Dalam Injil ini pula tampak Judas sebagai satu-satunya murid yang memahami jati diri Yesus sedangkan murid-murid lain pada buta. Ketika Yesus bertanya kepada para murid tentang jati dirinya, Judas dapat mengenalnya. Judas berkata kepadanya : ' Saya tahu siapa engkau sesungguhnya dan dari mana asalmu. Engkau berasal dari alam yang tak mengenal kematian, tempat kediaman Barbelo. Dan saya tak pantas mengucapkan nama Dia yang telah mengutusmu ' (Injil Judas, hal.6-8). Tentunya ini berbanding terbalik dengan apa yang ditulis dalam Injil-Injil Sinoptik, ketika Yesus bertanya kepada para murid tenang jati dirinya, maka hanya Petrus yang dapat menjawab : ' Engkau adalah Mesias ' (Mat.16 : 13-20, Mark.8 :27-30, dan Luk.9 : 18-21)

Bagi banyak pebaca awam bisa dipastikan Injil Judas ini akan terasa aneh dan mungkin juga terkesan mistik. Karena memang demikianlah keberadaannya, Injil Judas ini adalah Inji gnostik yang dulunya beredar bukan untuk kalangan awam, melainkan kepada komunitas mereka sendiri.

Lahir Dari Sinkretisme.
Inilah salah satu Injil yang dulu dicap uskup Irenaeus sebagai bidah (menganut ajaran sesat). Sekitar ahun 180, Irenaeus pernah menulis bukunya sampai lima jilid Melawan Kaum Bidah, dimana sasaran tembaknya adalah untuk memberangus agama gnostik. Telog Irenaeus berasal dari Smirna di Asia Kecil (sekarang Turki) dan murid uskup Polikarpus, tetapi kemudian ia menjadi uskup di kota Lyon, Perancis Selatan. Irenaeus dikenal sebagai salah seorang yang paling keras melawan kaum gnostik dan salah seorang heresiologis (pemburu kaum bidah) pada zaman gereja purba atau sekitar abad ke-2.

******

**DESKRIPSI TUGAS:**
Lanjutkan teks tentang Injil Judas mulai dari kalimat terakhir yang tertera. Item di bawah ini tidak ada kaitannya dengan teks tentang Injil Judas.

******

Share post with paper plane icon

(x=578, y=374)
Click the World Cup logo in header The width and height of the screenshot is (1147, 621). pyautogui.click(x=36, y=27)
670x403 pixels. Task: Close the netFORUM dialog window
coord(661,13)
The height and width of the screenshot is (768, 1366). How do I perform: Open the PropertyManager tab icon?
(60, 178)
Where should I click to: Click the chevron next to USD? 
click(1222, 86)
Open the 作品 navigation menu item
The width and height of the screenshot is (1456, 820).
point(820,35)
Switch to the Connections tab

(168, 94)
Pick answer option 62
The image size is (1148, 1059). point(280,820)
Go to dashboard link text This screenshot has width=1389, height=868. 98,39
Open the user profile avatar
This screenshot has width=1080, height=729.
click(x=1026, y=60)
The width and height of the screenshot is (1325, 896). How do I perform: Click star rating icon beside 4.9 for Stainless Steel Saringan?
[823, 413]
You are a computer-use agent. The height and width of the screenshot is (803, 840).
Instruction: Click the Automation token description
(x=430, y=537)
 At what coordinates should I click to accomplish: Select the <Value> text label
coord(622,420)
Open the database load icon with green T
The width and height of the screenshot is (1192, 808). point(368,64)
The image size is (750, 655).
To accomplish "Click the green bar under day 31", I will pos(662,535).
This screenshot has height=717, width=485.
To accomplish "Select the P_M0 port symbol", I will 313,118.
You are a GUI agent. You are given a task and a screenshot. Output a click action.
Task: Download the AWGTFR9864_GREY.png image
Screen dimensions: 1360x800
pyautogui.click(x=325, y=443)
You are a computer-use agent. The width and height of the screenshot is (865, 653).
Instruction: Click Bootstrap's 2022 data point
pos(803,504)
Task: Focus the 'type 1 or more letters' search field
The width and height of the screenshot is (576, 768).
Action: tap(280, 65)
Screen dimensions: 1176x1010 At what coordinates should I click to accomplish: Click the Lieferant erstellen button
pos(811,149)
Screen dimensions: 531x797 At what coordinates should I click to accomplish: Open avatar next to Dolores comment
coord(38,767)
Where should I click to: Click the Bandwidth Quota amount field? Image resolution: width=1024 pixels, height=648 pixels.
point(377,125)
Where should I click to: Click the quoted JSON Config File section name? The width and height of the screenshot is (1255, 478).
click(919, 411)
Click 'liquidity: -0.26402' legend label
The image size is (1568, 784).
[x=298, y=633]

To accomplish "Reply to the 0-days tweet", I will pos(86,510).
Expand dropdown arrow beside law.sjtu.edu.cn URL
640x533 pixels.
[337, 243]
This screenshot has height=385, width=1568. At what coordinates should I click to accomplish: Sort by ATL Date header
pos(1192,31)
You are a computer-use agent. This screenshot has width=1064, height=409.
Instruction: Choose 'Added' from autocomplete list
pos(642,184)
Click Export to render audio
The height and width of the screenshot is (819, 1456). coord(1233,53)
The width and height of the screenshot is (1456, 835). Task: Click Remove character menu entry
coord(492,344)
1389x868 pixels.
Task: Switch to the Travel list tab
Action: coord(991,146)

******

**HASIL LATIHAN:**
Dalam perkembangan lebih lanjut untuk melawan agama gnostik ini, Irenaeus mengembangkan ajaran gereja apa yang disebut ' ortodoksi ' (keyakinan/ajaran yang benar) yang berdasarkan pada 3 azas, yaitu Kanon, Kredo (Pengakuan Iman Rasuli) dan Uskup sebagai pewaris jabatan rasuli. Kanon yang berarti ukuran adalah untuk menyusun daftar kitab-kitab mana yang harus diterima dan kitab-kitab mana yang harus ditolak. Dengan Kanon itulah semua kitab yang bersifat gnostik harus ditolak.

Kata gnostik berasal dari kata Yunani yang berarti Pengetahuan. Kaum gnostik berarti mereka yang ' berpengetahuan'. Menurut pandangan kaum gnostik, seseorang diselamatkan bukan karena beriman kepada Kristus, atau karena melakukan perbuatan baik, melainkan karena dia memiliki pengetahuan kebenaran. Dengan kata lain, kedudukan pengetahuan lebih tinggi dari pada iman. Penyingkapan-penyingkapan rahasia menjadi kegemaran kaum gnostik. Karenanya, tema-tema kosmologi dengan para aeon-nya (mahluk berselubung cahaya), astrologi dengan peredaran bintang-bintangnya banyak dibicarakan dalam agama gnostik, termasuk kita temukan dalam Injil Judas ini.

Adalah menurut pandangan agama gnostik, dunia yang kita diami yang penuh penderitaan ini (seperti adanya gempa, banjir, wabah penyakit dan lain sebagainya) bukanlah merupakan ciptaan Allah yang maha tinggi, melainkan allah inferior (yang disebut dengan berbagai nama seperti Nebro, Yaldabaoth atau Saklas). Dan tentang tubuh Kristus yang disalibkan, menurut agama gnostik, itu hanyalah tubuh maya saja. Bukan Dia yang menderita sengsara, melainkan Simon, seorang dari Cyrene, yang terpaksa menanggung salibnya sebagai gantinya. Dan orang itu disalibkan akibat kekeliruan, sebab rupa Simon telah diubah olehNya, agar orang mengira bahwa dialah Yesus. Padahal Yesus sendiri memakai rupa Simon, berdiri dekat situ sambil mentertawakan mereka.****



* tulisan ini telah dipublikasikan sebelumnya di majalah Bona Ni Pinasa,
edisi Maret 2007.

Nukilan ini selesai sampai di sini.